Information supplied.
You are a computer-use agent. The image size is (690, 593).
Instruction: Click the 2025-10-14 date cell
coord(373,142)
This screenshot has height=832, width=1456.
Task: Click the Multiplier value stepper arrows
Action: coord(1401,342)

--

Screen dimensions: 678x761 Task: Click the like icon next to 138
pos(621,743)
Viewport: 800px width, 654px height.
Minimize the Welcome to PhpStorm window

Instructions for the task.
Change "image size" to "screenshot size" in the part that opens with the line containing "You are a computer-use" and closes with the line containing "Action: coord(1401,342)". Output only those lines, with nothing else altered.

Response to this task.
You are a computer-use agent. The screenshot size is (690, 593).
Instruction: Click the 2025-10-14 date cell
coord(373,142)
This screenshot has height=832, width=1456.
Task: Click the Multiplier value stepper arrows
Action: coord(1401,342)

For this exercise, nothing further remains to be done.